Since the fall of Suharto, two factors have combined to increase the number of educated Papuans needed in the bureaucracy. Firstly, with local autonomy has come a doubling of the number of districts in the province. Secondly, local political pressure has ensured that the majority of higher level positions in the government and the administration are now filled by Papuans. With few qualified to fill these positions, there are claims that many of the incumbents are people with little relevant education or experience. If elementary teachers with no office experience are running agriculture departments as is claimed, it is small wonder that the administration of the province is not up to scratch.
The other group of migrants that feature prominently in Papua are the Christian missionaries. While many missionaries are from Papua or from other parts of the archipelago, there are also a significant number from abroad. Foreign church bodies provide most of the expertise and funding for missionary activities in the province.

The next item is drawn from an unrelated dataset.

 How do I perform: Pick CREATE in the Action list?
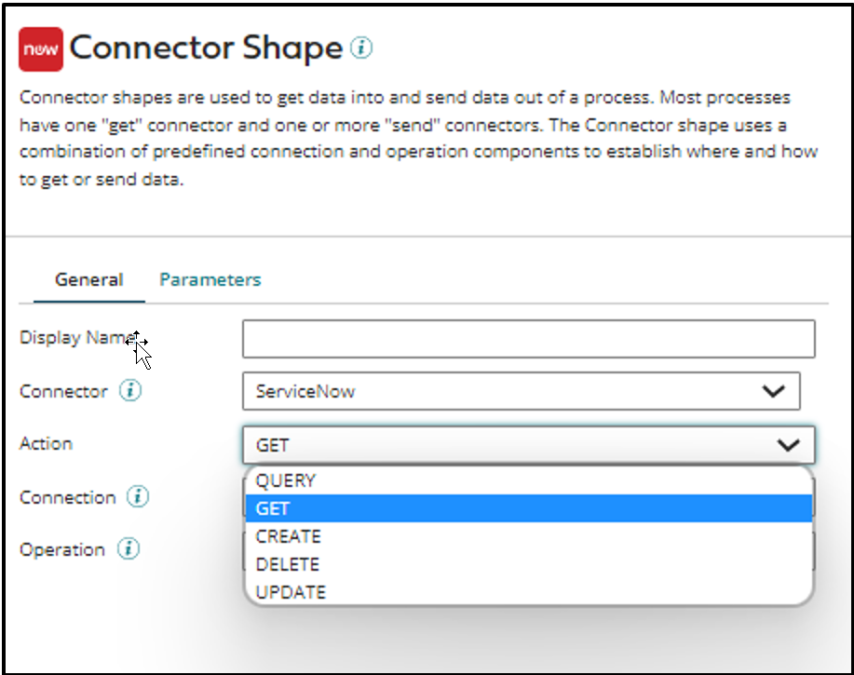[x=288, y=537]
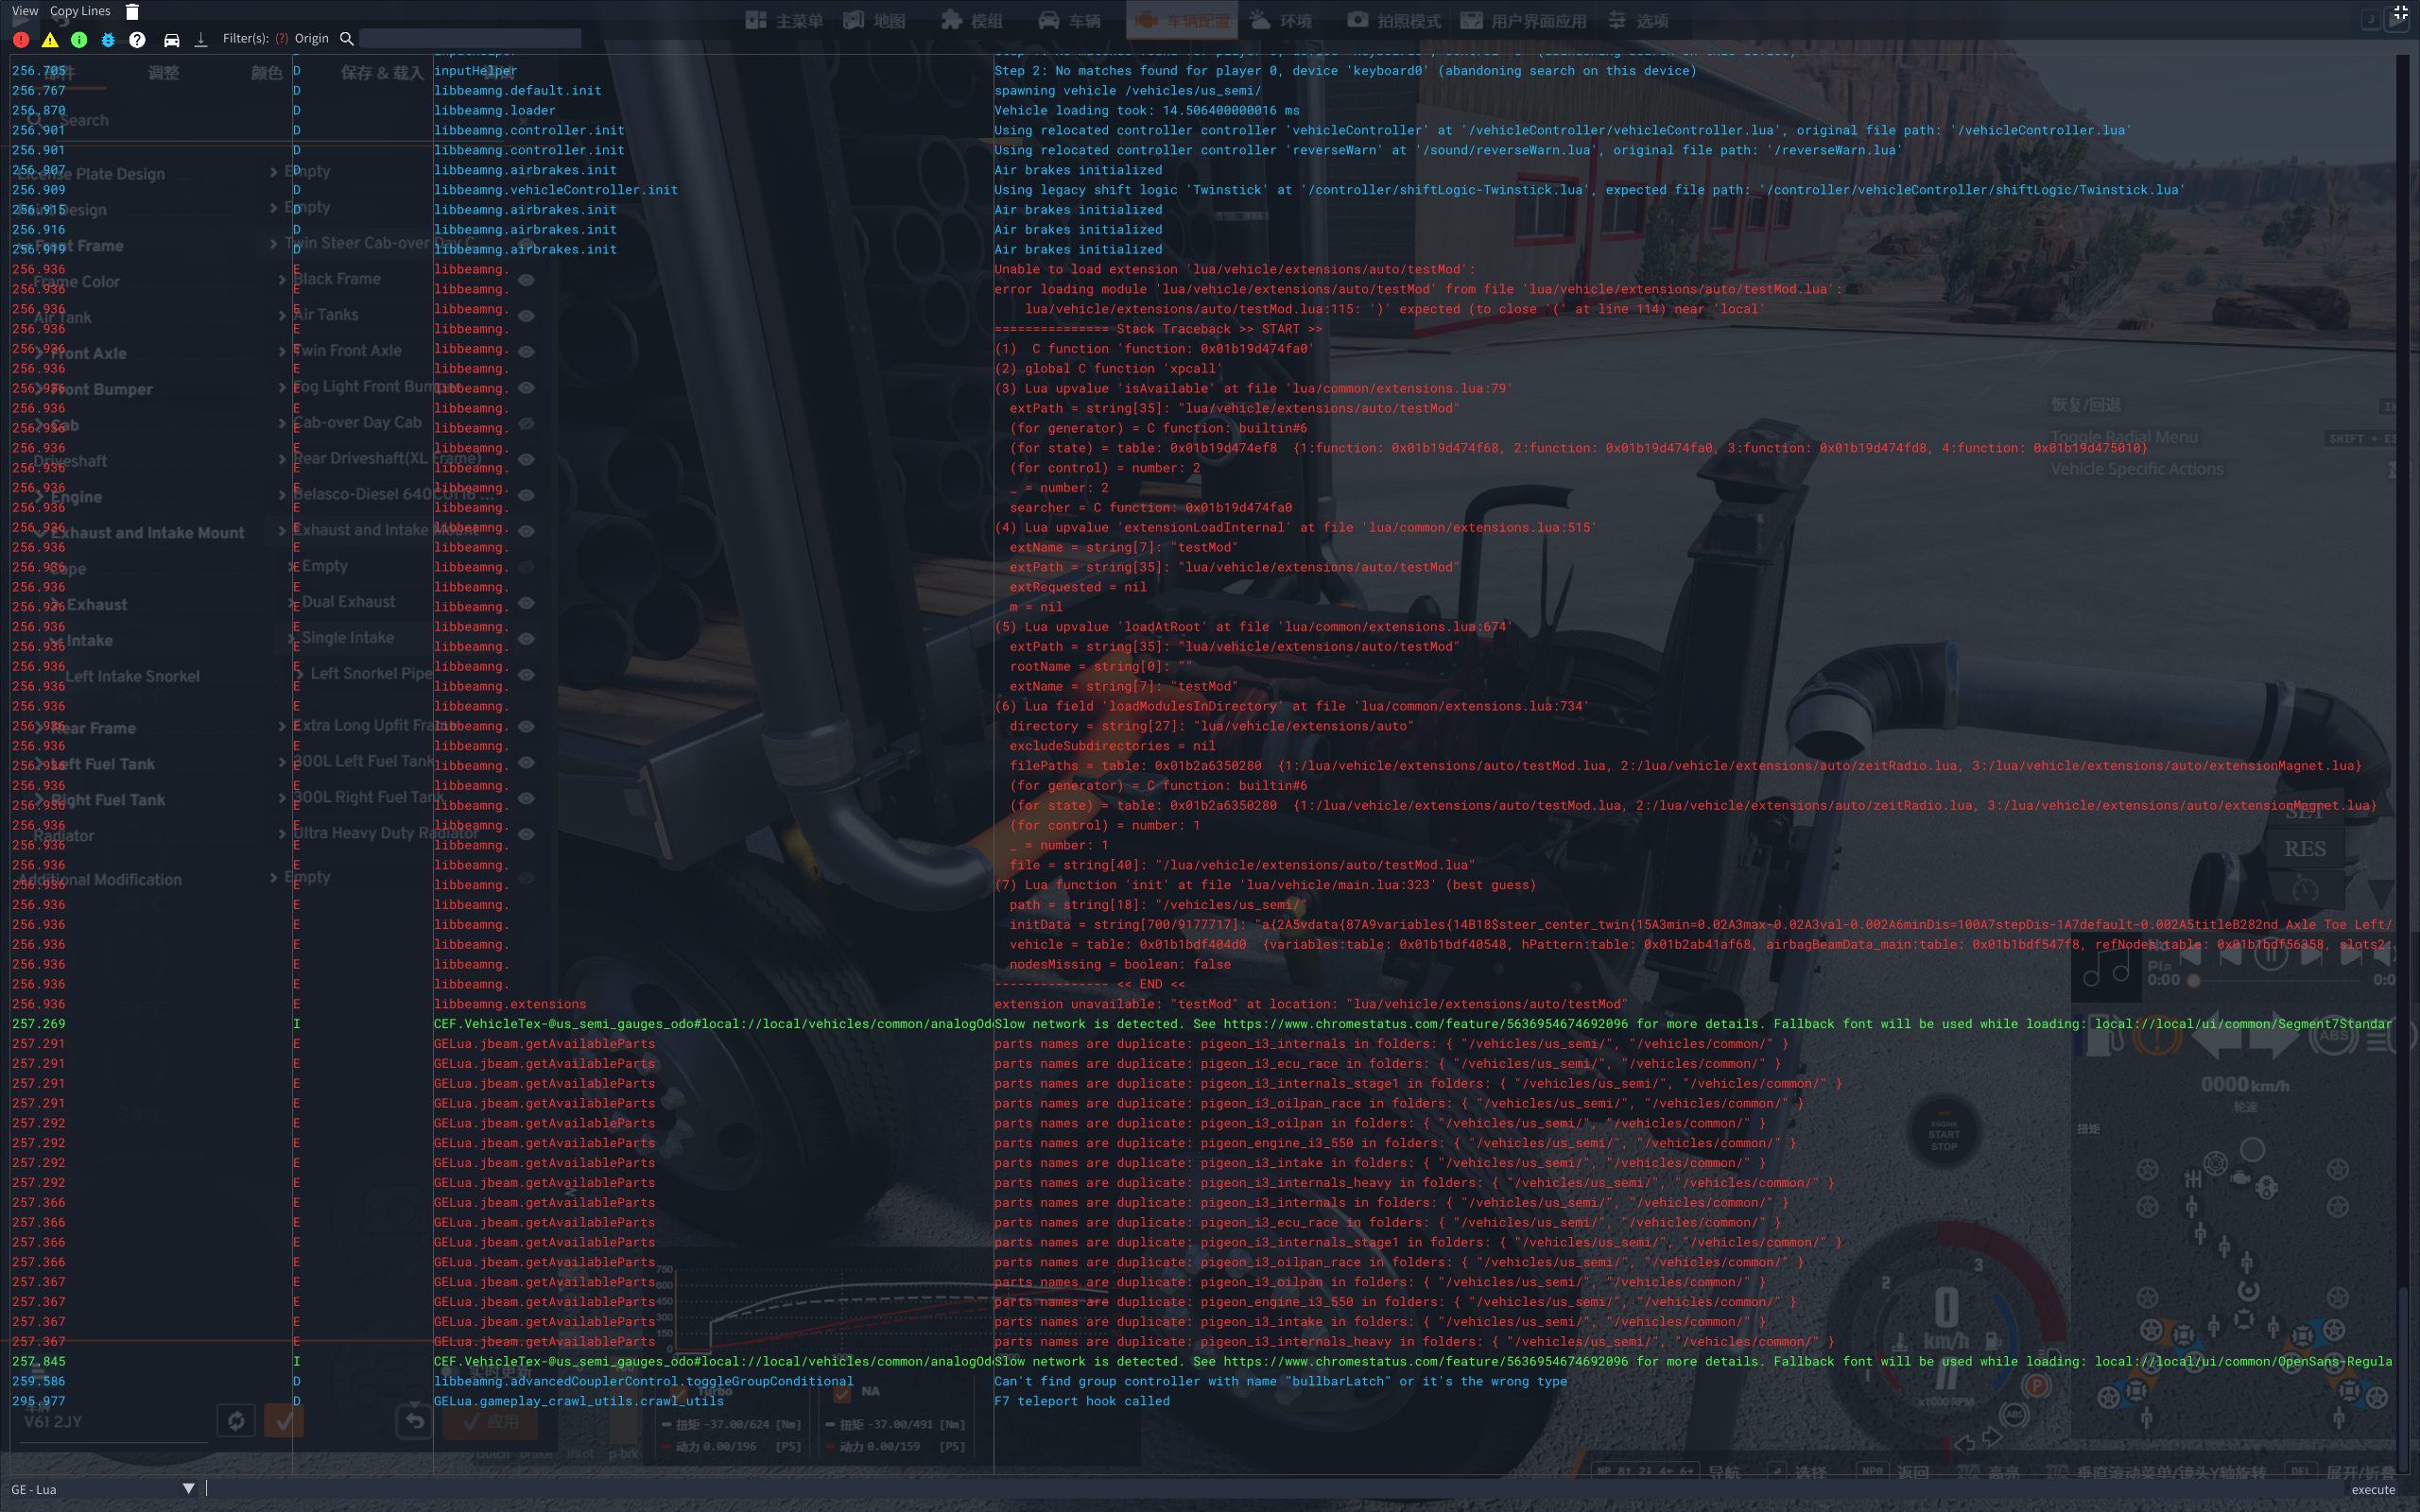The width and height of the screenshot is (2420, 1512).
Task: Click the log filter search field
Action: [470, 39]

Missions have enormous importance in providing basic services in Papua —more than 40 per cent of education is at private institutions, most of these church schools. They also provide transport. Papua has a challenging terrain for road builders, with mountains, rivers, swamps and lots of rain. Mission aircraft are the main form of transport away from the coast, with mission planes flying to remote villages that are otherwise unconnected to the outside world. These flights are also the only way in which medical services and supplies reach isolated communities.
Looking for positives
It’s easy to see all the negatives in Papua, but what about the positives? I guess it depends where you look. Papuans are better off than some of their neighbours. Life expectancy in the province is much higher than in Papua New Guinea (PNG). In 2003 Papuans could expect to live for 65 years, compared to only 58 years in PNG. There is also a lower infant mortality rate in Papua. Another area in which Papua appears to have the advantage over the eastern half of the island is in matters of law and order. The statistics don’t represent the crime situation — they suggest that PNG is far safer than Japan. These rates are partly indicative of the public’s perception of the police rather than the number of crimes actually committed. Port Moresby is often rated as one of the most dangerous cities in the world, with theft and violent crime in epidemic proportions. While there are many reports on the human rights abuses in Papua, it appears that the general crime rate is low. Perhaps there is a silver lining in the military cloud?

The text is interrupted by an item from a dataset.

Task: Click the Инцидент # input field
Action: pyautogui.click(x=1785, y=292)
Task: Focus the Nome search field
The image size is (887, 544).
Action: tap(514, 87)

But the positives are only relative. Life expectancy in Papua is better than in PNG, but it’s risen much more slowly than other Indonesian provinces in the last few decades. The crime rates do not include the endemic corruption that affects the lives of all in the province, much of which is fueled by the military. Finally, the extent of infrastructure provided by missionaries in the province simply highlights the failure of the government to provide basic services.

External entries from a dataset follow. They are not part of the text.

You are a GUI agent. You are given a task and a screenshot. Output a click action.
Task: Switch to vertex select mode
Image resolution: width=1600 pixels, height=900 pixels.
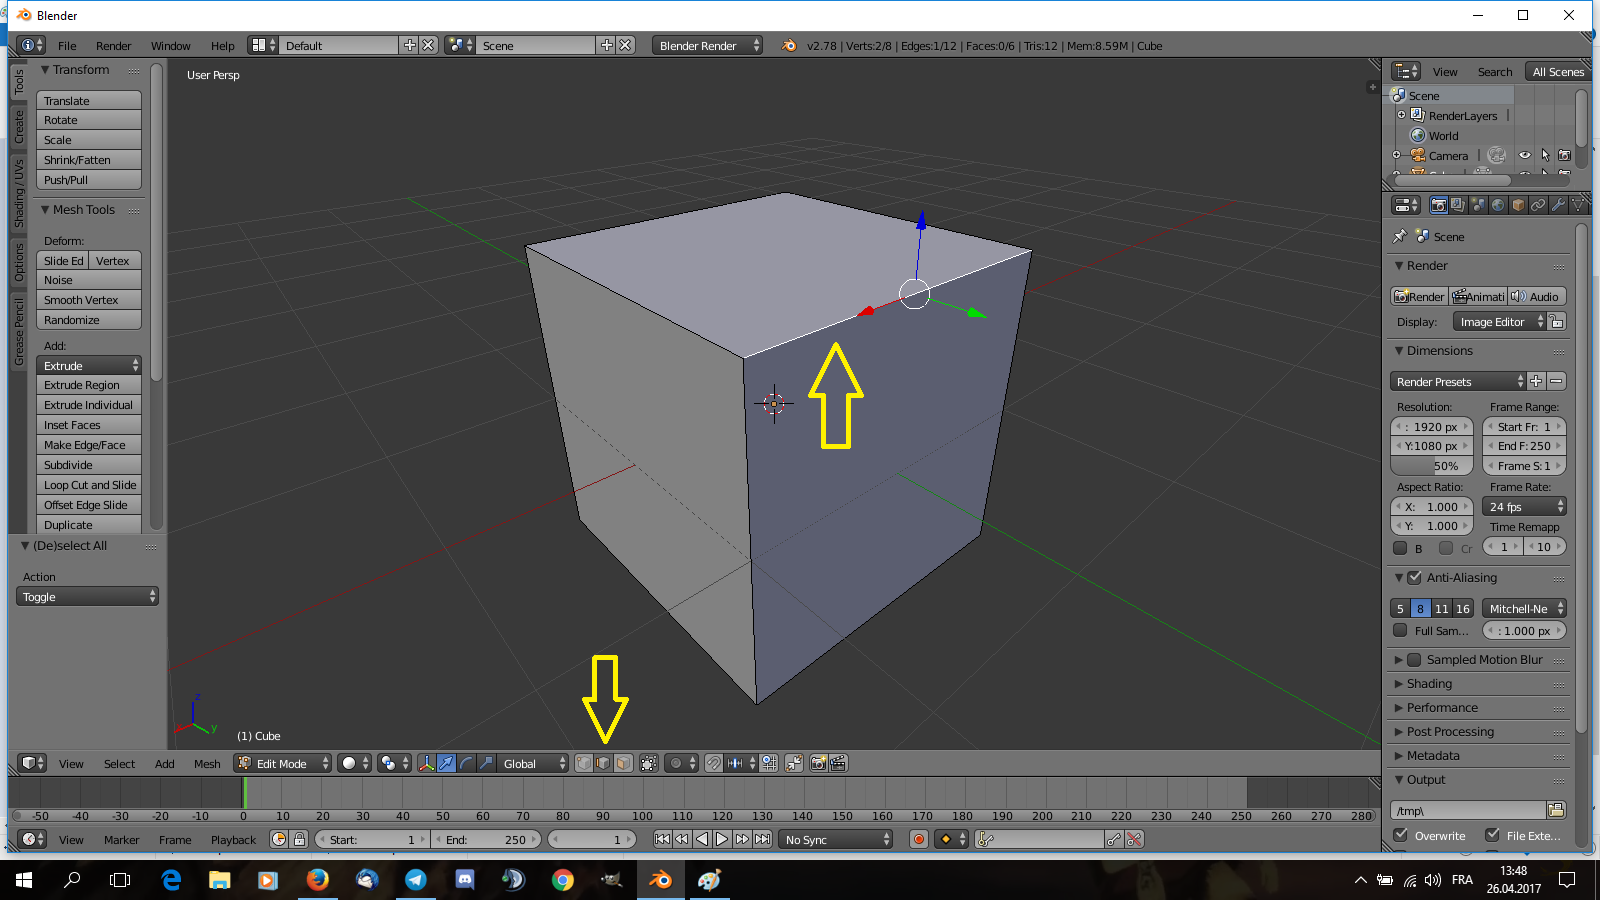[584, 763]
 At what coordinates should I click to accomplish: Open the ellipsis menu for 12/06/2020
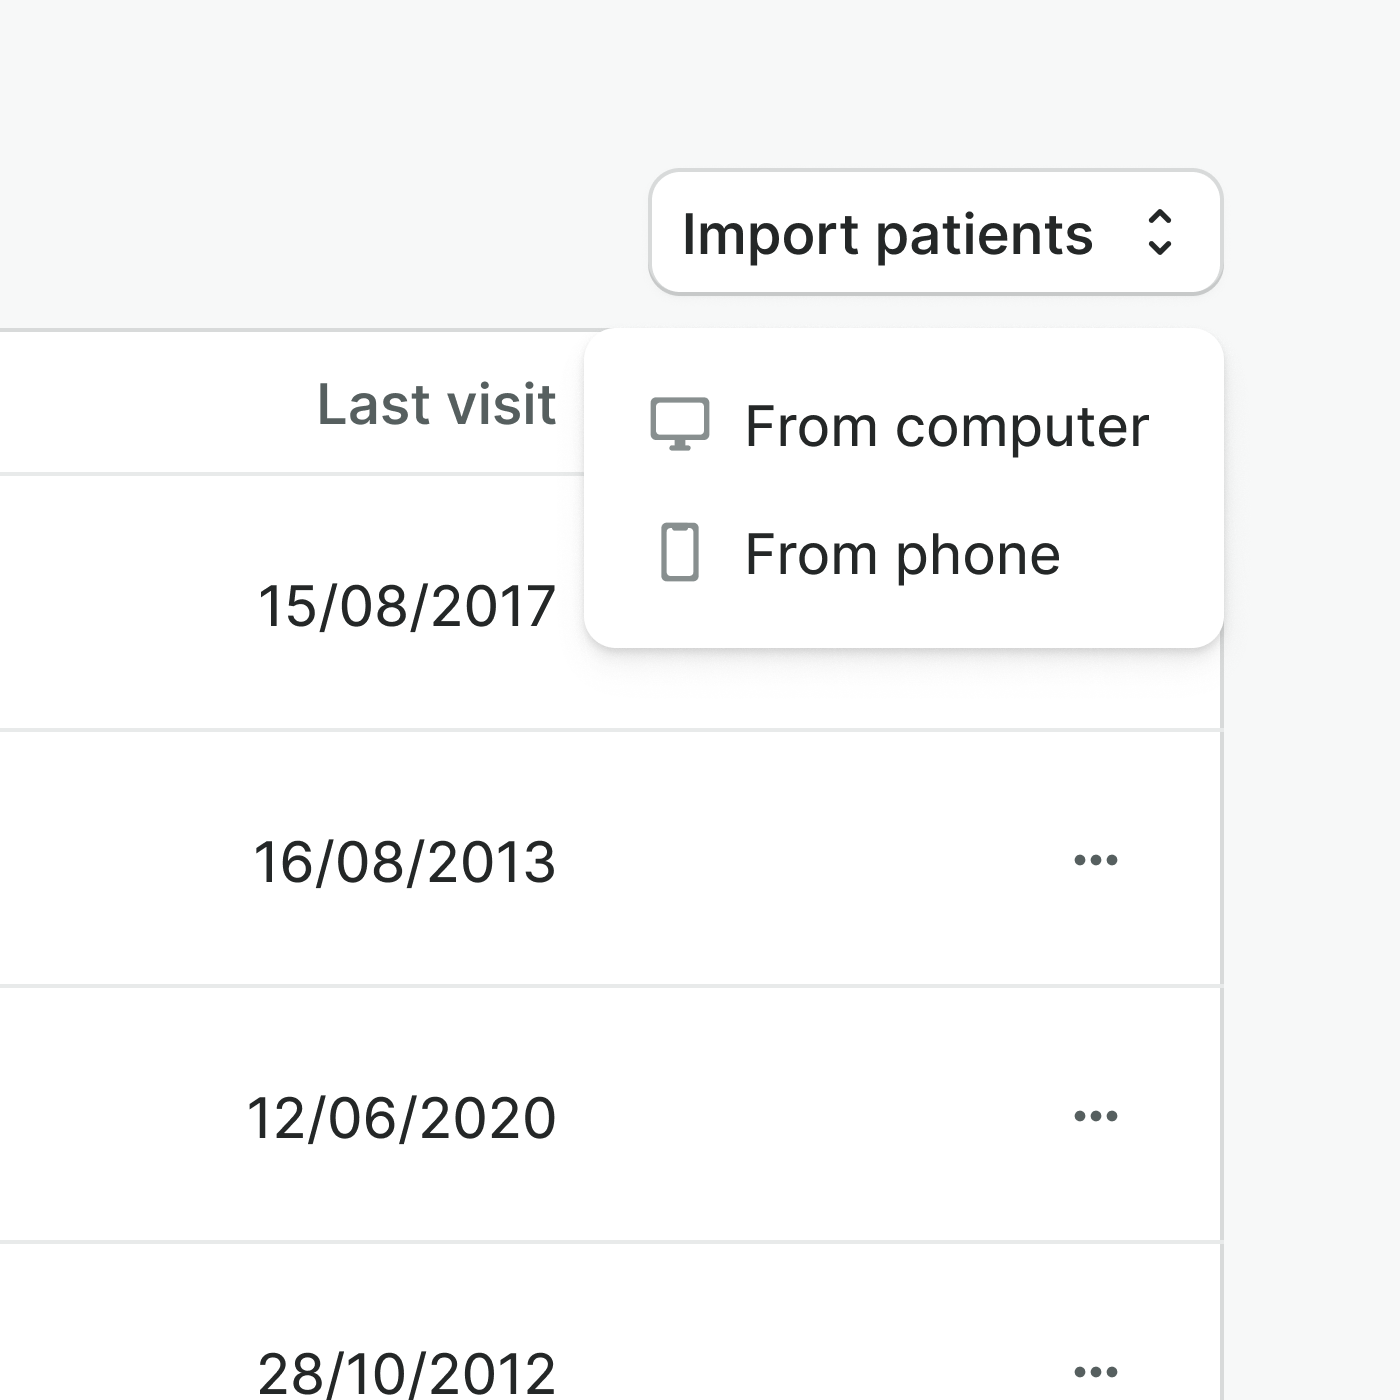(x=1095, y=1116)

Many of the problems in Papua are not specific to the province. They are faced by poor people across the archipelago. It’s important, too, to remember that most migrants to Papua are just people trying to make a living and support their families as well as they can. But unless indigenous people are assisted by government programs to improve their education and employment levels, the disadvantage Papuans experience in comparison to migrants will lead to even more envy, frustration and ethnic violence.